GNU Triplet, GCC and Linux kernel compiling

3
votes

My native gcc says, that its triplet is the following.

> gcc -dumpmachine
x86_64-suse-linux

Where cpu-vendor-os are correspondingly x86_64, suse, linux. The latter means that glibs is in use(?). When I am doing cross-compiling busybux-based system the compiler triplet is something like avr32-linux-uclibc, where os is 'linux-uclibc', meaning that uclibc is used.

The difference between 'linux-glibc' and 'linux-uclibc' is (AFAIU) in collect2 behavior and libgcc.a content. Either glibc or uclibs are silently linked to the target binary.
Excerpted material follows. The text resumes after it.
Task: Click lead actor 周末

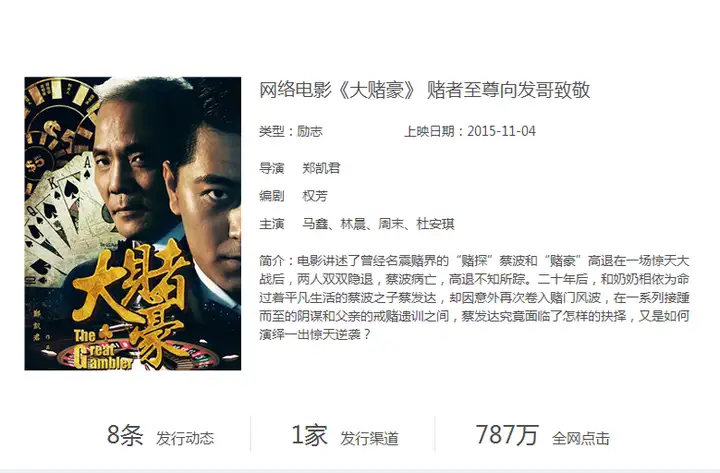Action: pyautogui.click(x=391, y=224)
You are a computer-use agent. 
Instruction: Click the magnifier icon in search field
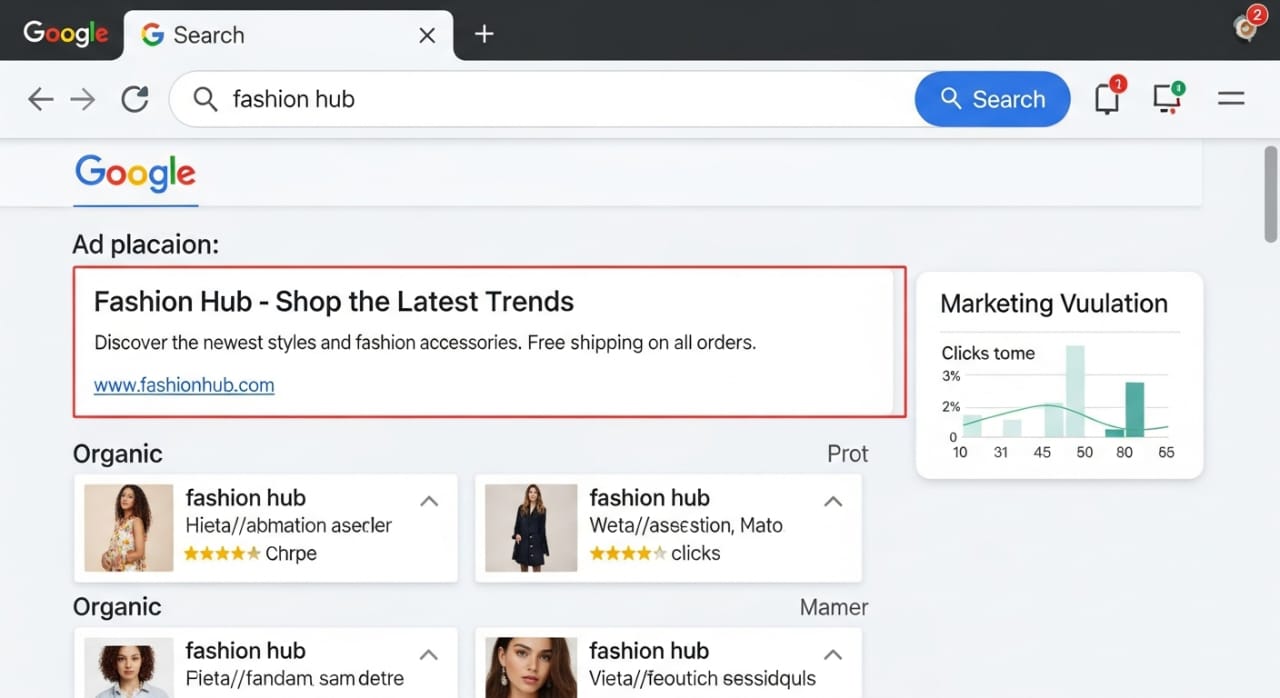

The questions is that how is the linux kernel been compiled by the same compilers? As soon as the kernel runs on bare-metal it must not been linked with any kind of user-space libc, and should use appropriate libgcc.a

1
clinuxgcclinux-toolchain
Some compilers use a quadruplet. The form is architechure-vendor-os-library. But even this is not sufficient as FPU, object format and other conventions may apply. At the root, gcc just supports a prefix that is free form. People come up with names and there is no unifying body to make them unique. -dumpspecs, etc can be used to help identify the compiler.artless noise

1 Answers

3
votes

gcc has all kind of options to control how it works. Here's a few relevant ones:

  • -nostdlib to omit linking to the standard libraries and startup code
  • -nostdinc to omit searching for header files in the standard locations.
  • -ffreestanding to compile for a freestanding environment (such as a kernel)

You also do not need to use gcc for linking. You can invoke the linker directly, supply it with your own linker map, startup object code, and anything else you need.

The linux kernel build seems, for arbitrary reasons not to use -ffreestanding , it does control the linking stage though, and ensures the kernel gets linked without pulling in any userspace code.